RCT Rejection Sampling for Causal Estimation Evaluation

Confounding is a significant obstacle to unbiased estimation of causal effects from observational data. For settings with high-dimensional covariates -- such as text data, genomics, or the behavioral social sciences -- researchers have proposed methods to adjust for confounding by adapting machine learning methods to the goal of causal estimation. However, empirical evaluation of these adjustment methods has been challenging and limited. In this work, we build on a promising empirical evaluation strategy that simplifies evaluation design and uses real data: subsampling randomized controlled trials (RCTs) to create confounded observational datasets while using the average causal effects from the RCTs as ground-truth. We contribute a new sampling algorithm, which we call RCT rejection sampling, and provide theoretical guarantees that causal identification holds in the observational data to allow for valid comparisons to the ground-truth RCT. Using synthetic data, we show our algorithm indeed results in low bias when oracle estimators are evaluated on the confounded samples, which is not always the case for a previously proposed algorithm. In addition to this identification result, we highlight several finite data considerations for evaluation designers who plan to use RCT rejection sampling on their own datasets. As a proof of concept, we implement an example evaluation pipeline and walk through these finite data considerations with a novel, real-world RCT -- which we release publicly -- consisting of approximately 70k observations and text data as high-dimensional covariates. Together, these contributions build towards a broader agenda of improved empirical evaluation for causal estimation.

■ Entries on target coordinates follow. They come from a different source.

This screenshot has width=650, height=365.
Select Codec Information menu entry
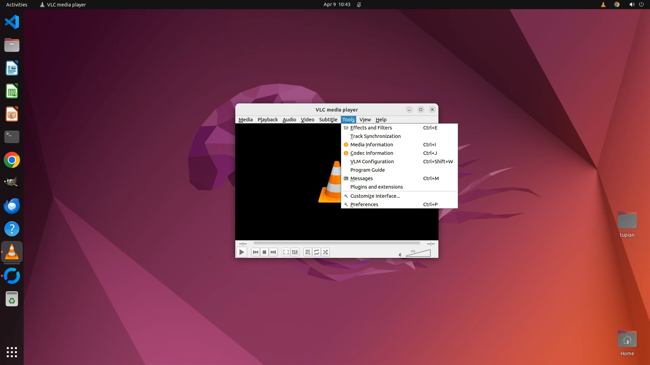371,153
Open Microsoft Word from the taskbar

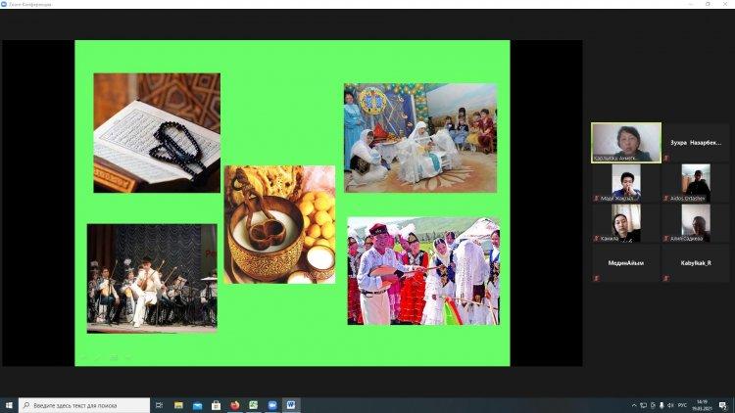[x=290, y=404]
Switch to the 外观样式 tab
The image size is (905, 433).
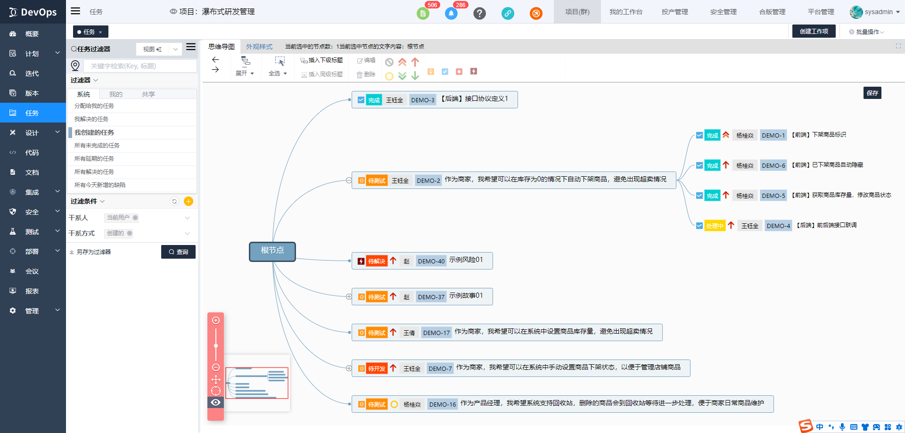(259, 47)
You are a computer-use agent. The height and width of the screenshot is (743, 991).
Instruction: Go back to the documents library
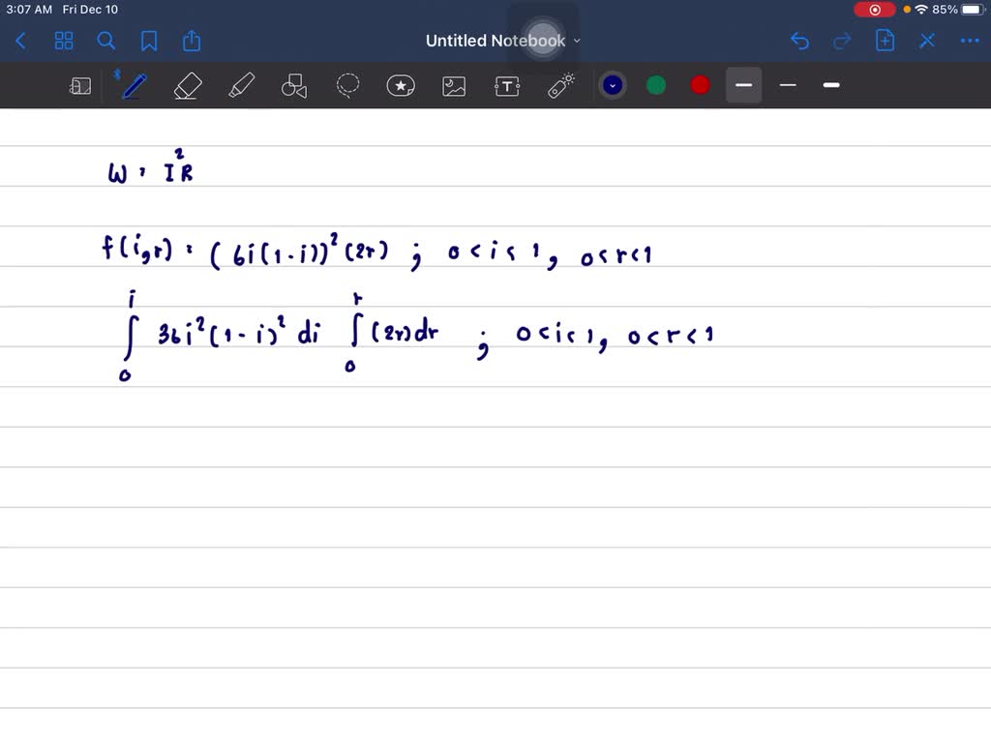pos(21,41)
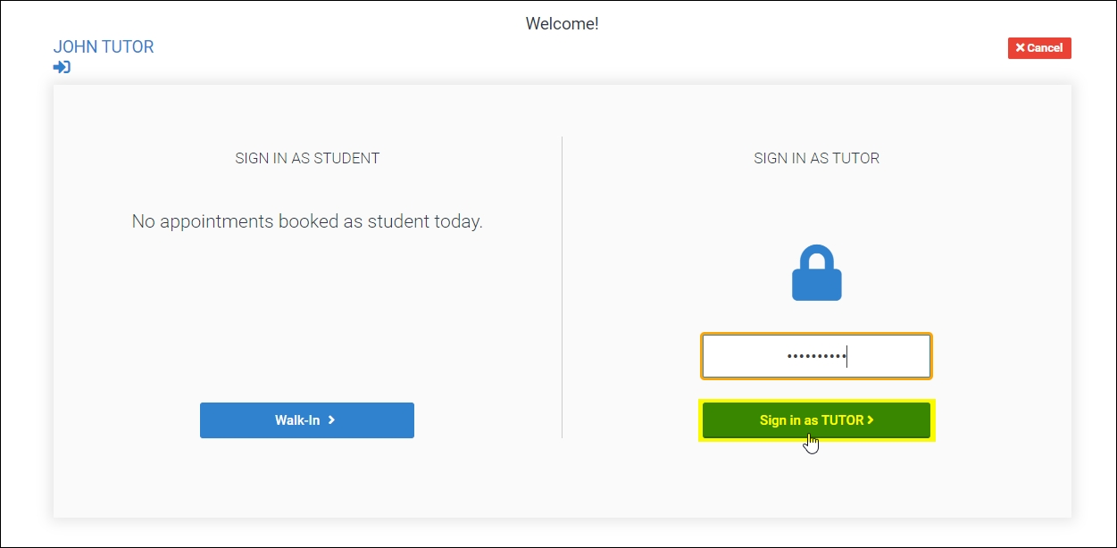
Task: Select the SIGN IN AS TUTOR heading
Action: 816,158
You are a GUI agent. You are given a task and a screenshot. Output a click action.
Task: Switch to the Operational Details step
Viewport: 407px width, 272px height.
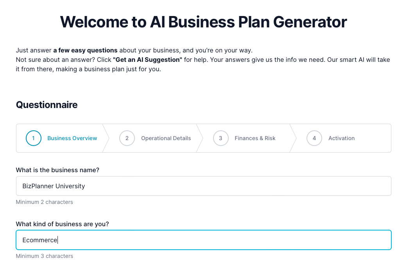(x=166, y=138)
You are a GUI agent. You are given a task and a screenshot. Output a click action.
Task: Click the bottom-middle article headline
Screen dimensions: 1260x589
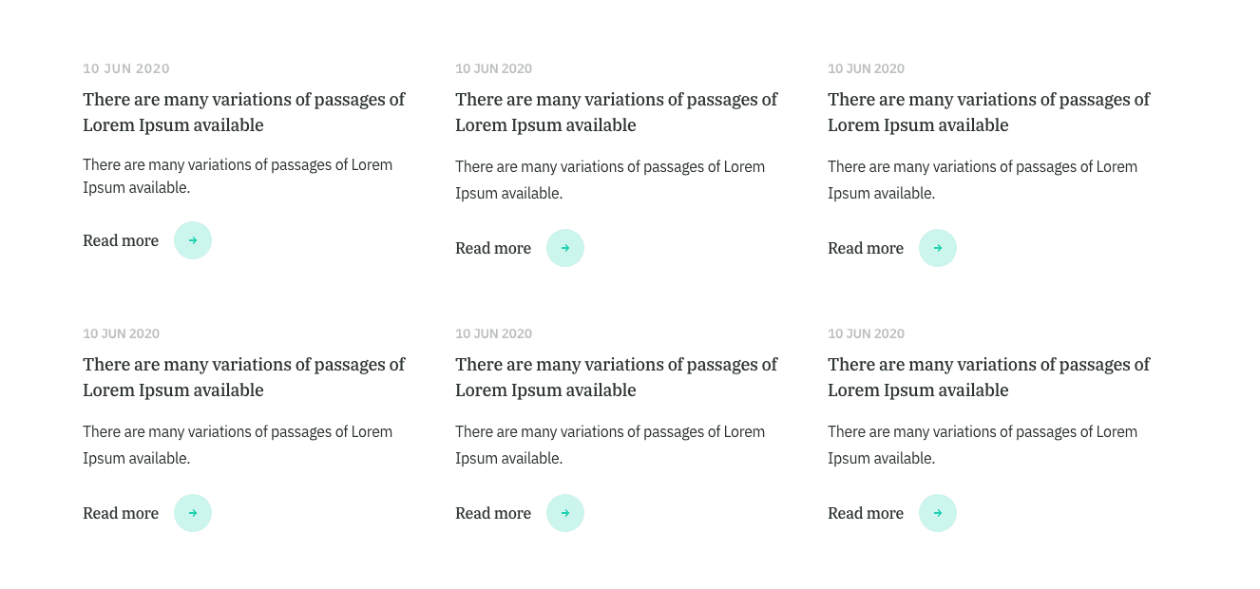(616, 377)
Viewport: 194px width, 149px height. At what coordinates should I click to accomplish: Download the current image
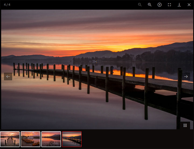coord(179,5)
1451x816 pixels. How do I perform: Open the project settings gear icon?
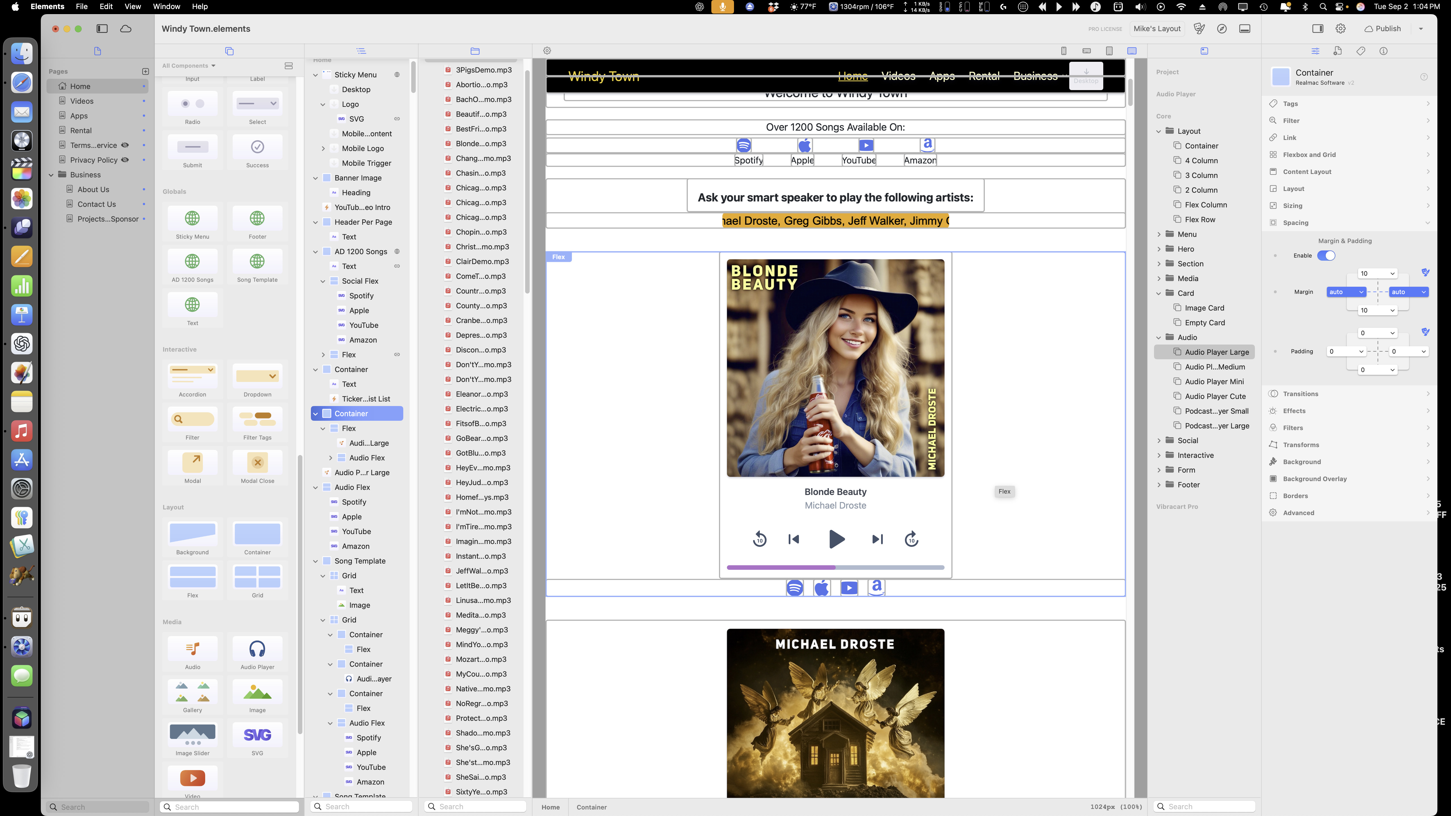click(1341, 29)
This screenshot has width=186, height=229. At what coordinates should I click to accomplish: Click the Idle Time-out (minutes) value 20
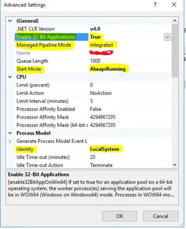click(93, 157)
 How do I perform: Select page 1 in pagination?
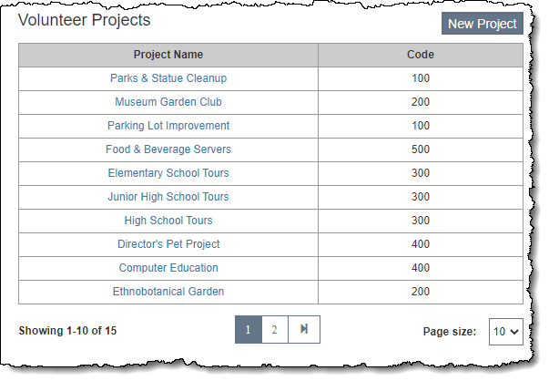(248, 330)
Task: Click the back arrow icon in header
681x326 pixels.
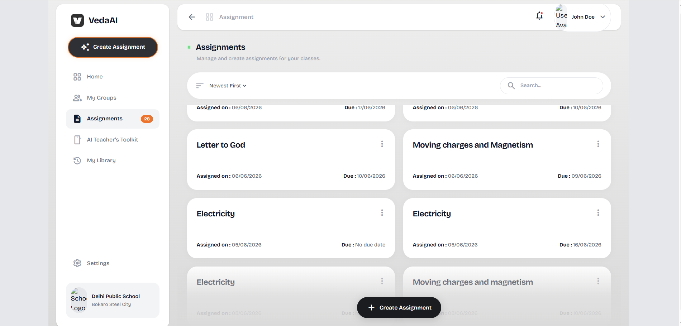Action: pyautogui.click(x=192, y=17)
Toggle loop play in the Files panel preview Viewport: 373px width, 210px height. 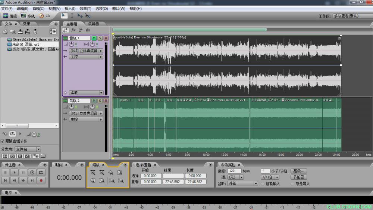tap(13, 134)
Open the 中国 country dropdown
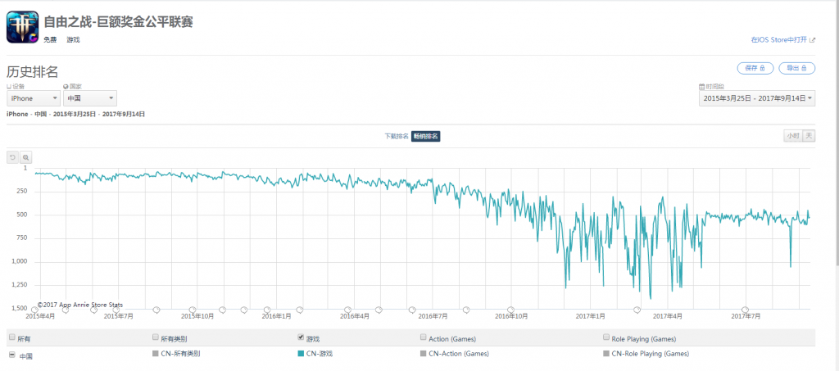This screenshot has width=839, height=371. pos(90,98)
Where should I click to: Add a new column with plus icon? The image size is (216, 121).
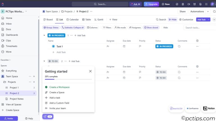197,41
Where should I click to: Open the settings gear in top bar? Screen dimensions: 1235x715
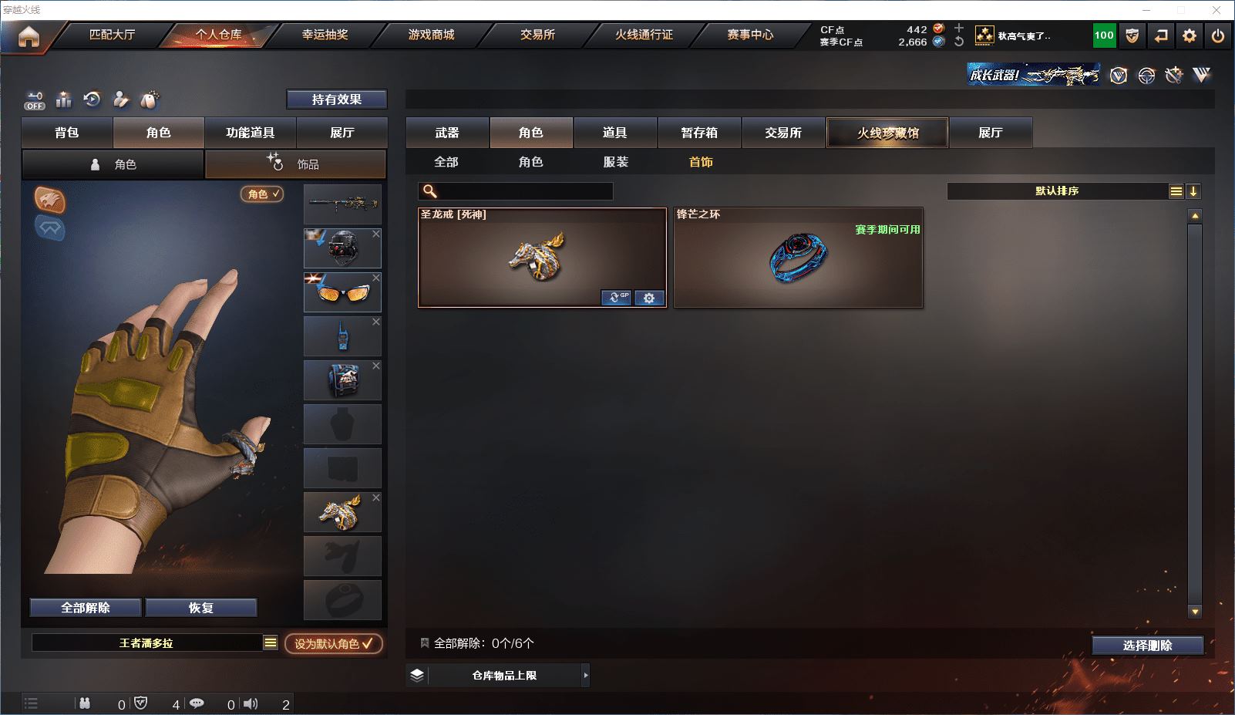click(x=1190, y=35)
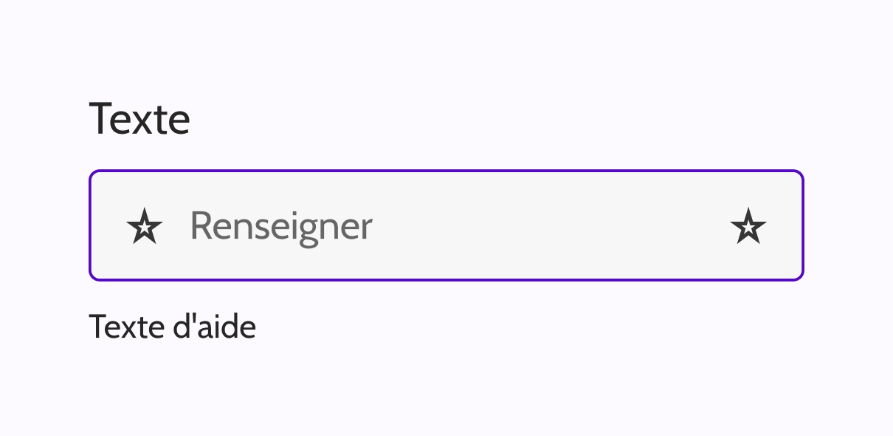Focus the Renseigner text field
This screenshot has height=436, width=893.
point(443,226)
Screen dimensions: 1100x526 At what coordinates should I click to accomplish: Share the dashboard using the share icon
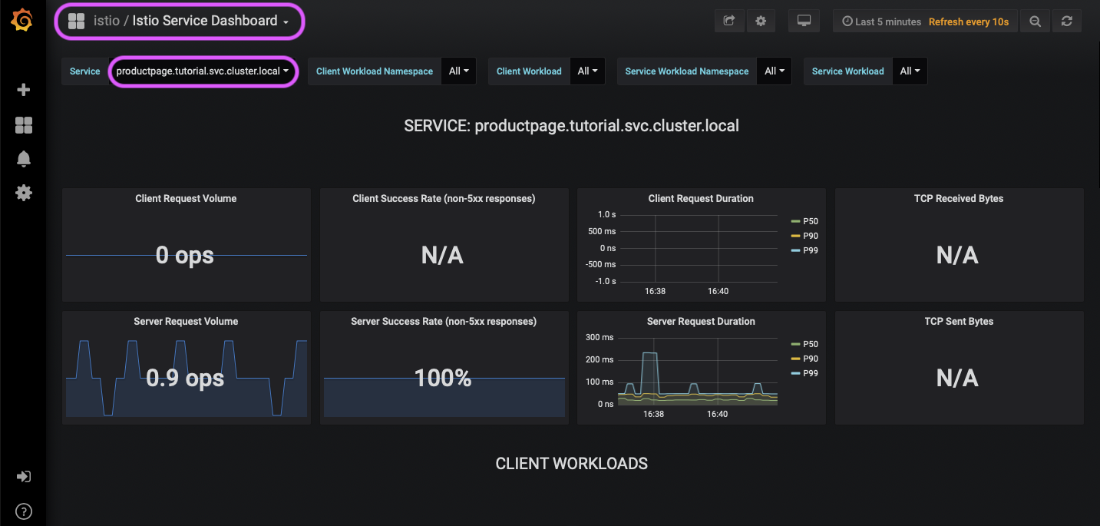click(728, 21)
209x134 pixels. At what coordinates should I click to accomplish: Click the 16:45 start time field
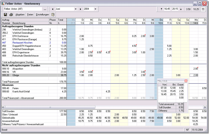tap(167, 9)
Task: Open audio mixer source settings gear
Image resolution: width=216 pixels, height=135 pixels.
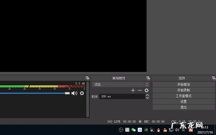Action: [x=82, y=93]
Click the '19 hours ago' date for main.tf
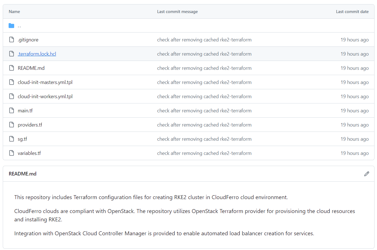The height and width of the screenshot is (250, 377). (354, 111)
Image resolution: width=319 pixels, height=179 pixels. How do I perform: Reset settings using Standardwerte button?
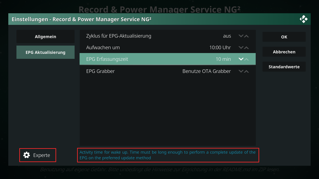click(x=284, y=67)
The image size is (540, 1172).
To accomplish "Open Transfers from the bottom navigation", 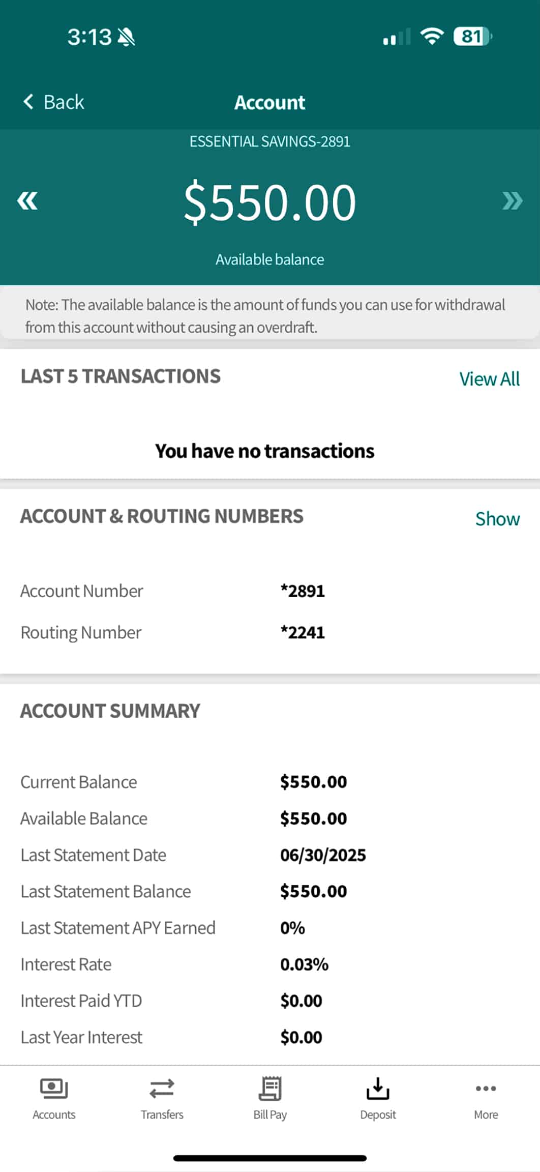I will coord(162,1089).
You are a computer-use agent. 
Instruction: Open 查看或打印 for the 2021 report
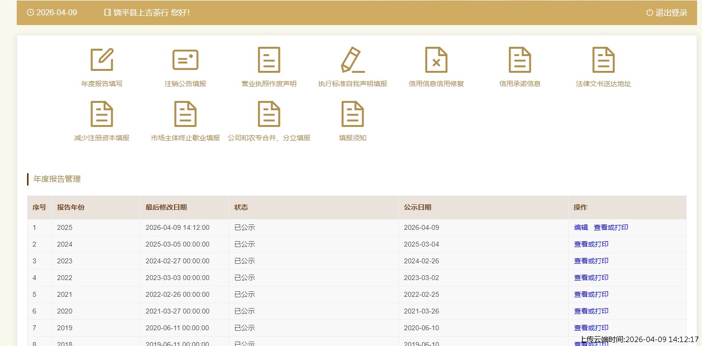[591, 294]

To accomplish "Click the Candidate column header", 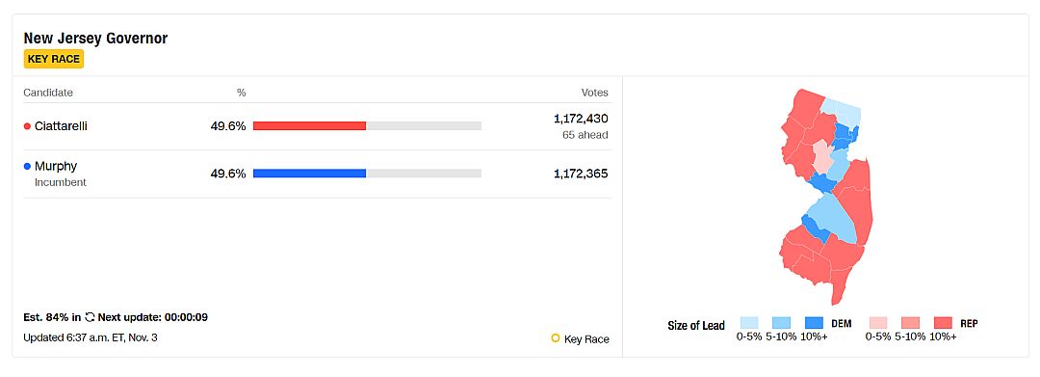I will point(48,93).
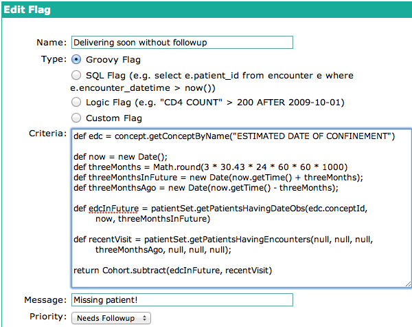Click the 'Custom Flag' label text
This screenshot has height=327, width=412.
pyautogui.click(x=114, y=118)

翻译：混杂因素是妨碍从观测数据中无偏估计因果效应的重大障碍。对于具有高维协变量的场景（如文本数据、基因组学或行为社会科学），研究者已提出通过调整机器学习方法以实现因果估计目标来消除混杂效应的方法。然而，这些调整方法的实证评估一直充满挑战且非常有限。本研究基于一种有前景的实证评估策略——通过子采样随机对照试验（RCT）构建混杂观测数据集，同时将RCT中的平均因果效应作为基准真值，从而简化评估设计并利用真实数据。我们提出一种新的采样算法，称为RCT拒绝采样，并从理论上保证观测数据中因果可识别性成立，从而能够与RCT基准真值进行有效比较。通过合成数据，我们展示了该算法在基于混杂样本评估无偏估计量时确实能产生较低的偏差，而已有算法则未必如此。除这一可识别性结果外，我们还为计划在自身数据集上使用RCT拒绝采样的评估设计者强调了若干有限数据注意事项。作为概念验证，我们实现了一个示例评估流程，并通过一个新颖的真实世界RCT（包含约7万条观测数据及作为高维协变量的文本数据，已公开发布）对该有限数据注意事项进行了详解。这些贡献共同推动了改进因果估计实证评估这一更广泛目标。